Old Ruff, the Trapper; or, The Young Fur-Hunters
CHAPTER XVIII.
WAITING FOR THE END.
The terrible night wore slowly away. If the sloop Albatross was unseaworthy she still struggled manfully and bravely with the furious tempest. It seemed at times as if human ingenuity could not put timbers together strong enough to withstand the avalanche-like pounding of the mountain surges; but still she labored on, panting and plunging through the waves that broke and swept her decks from end to end.
It was near daylight, and Harry was sitting in the manner mentioned, when he observed that the floor of the cabin was covered with water. Of course a considerable quantity had been dashed in with him at the time he was struck by the wave and precipitated to the bottom, but it appeared that this quantity was increasing.
The constant pitching and tossing made it impossible for him to measure the hight by any mark upon the side of the cabin, but a few minutes’ careful survey convinced him that he was not mistaken.
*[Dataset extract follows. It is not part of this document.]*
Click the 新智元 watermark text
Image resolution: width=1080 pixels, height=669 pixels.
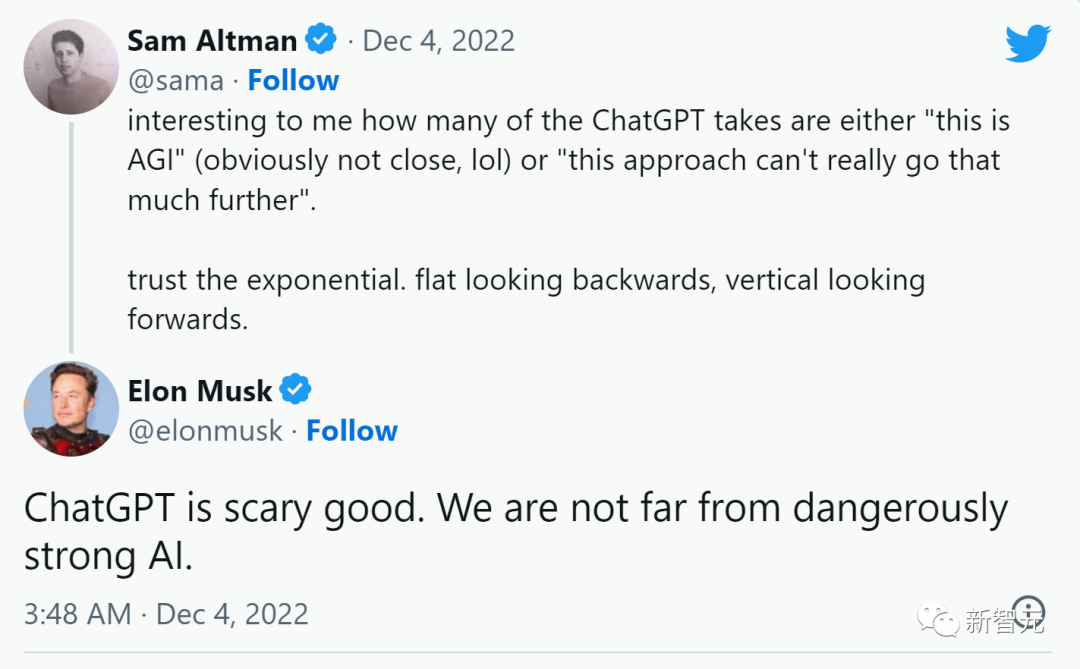point(1004,622)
Just then the dull thumping of one of the pumps reached his ears, and he understood that the vessel was leaking.
His little knowledge of a vessel had led him to suppose that in case they sprung a leak the last place into which the water made its way was the cabin; but he could well understand how in such a gale as this such furious wrenching must open the seams in a score of places.
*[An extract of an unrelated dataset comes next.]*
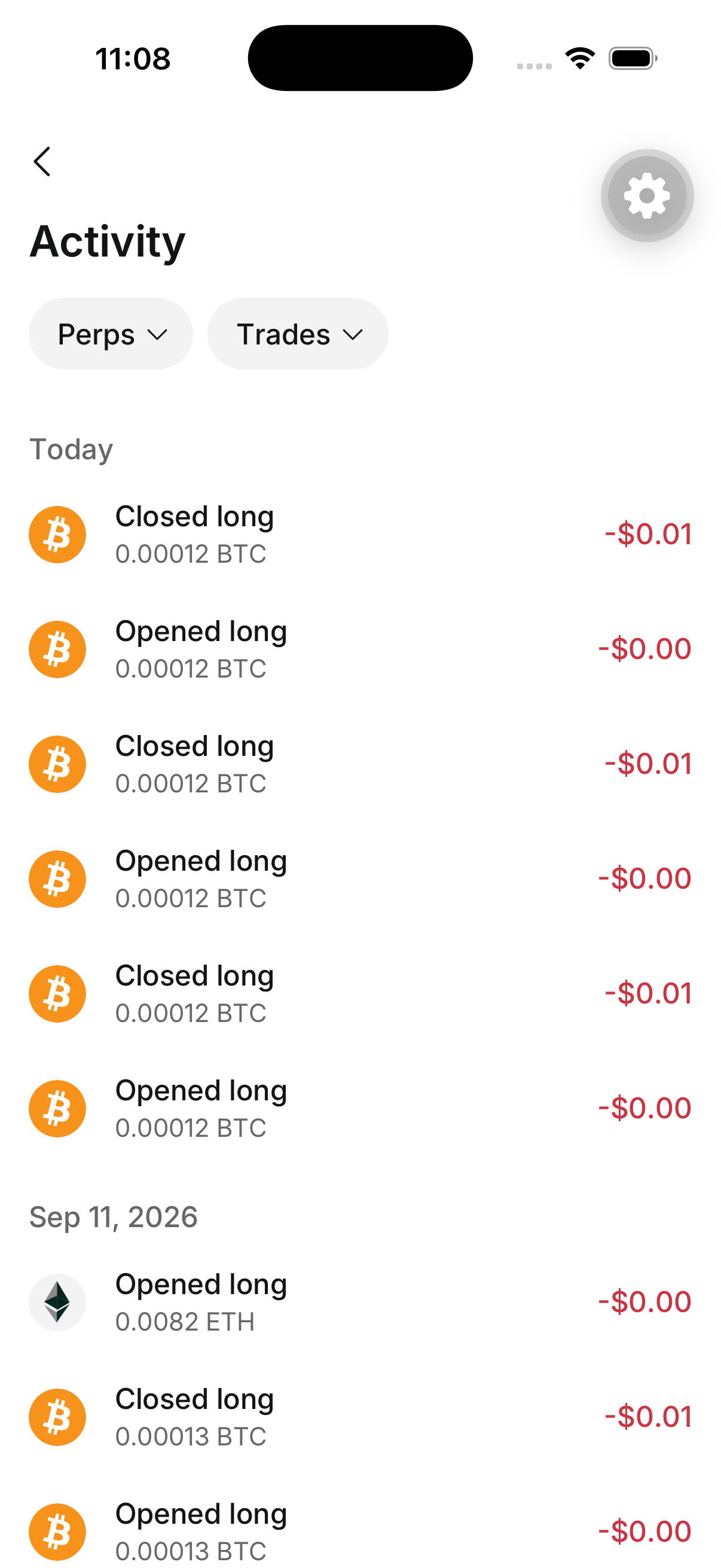
Task: Open first Opened long 0.00012 BTC entry
Action: coord(360,649)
“She is leaking—that’s certain!” he exclaimed, as the sousing and dashing of the water made his position anything but a pleasant one. “I believe it will gain upon them too, if the storm continues much longer, so that the hold will fill with water.”
Scarcely any change was to be noticed in the thunder-claps, which continually sounded in the ear with a stunning uproar to which Harry was in a certain respect indifferent. It was not the lightning which he feared, but the sea, the tempest; it was the shivering ship, the crashing billows, whose frightful perils he could not drive from his mind if he desired, which at any moment might consign him to the merciless ocean.
Finally he concluded to make the attempt to reach the deck again, for he was convinced from the way that the boat was laboring, and the increasing water in the cabin, that she was sinking, and he judged that Captain Cole was too much occupied to leave his post, and perhaps when the critical moment came would forget him altogether and leave him to his fate.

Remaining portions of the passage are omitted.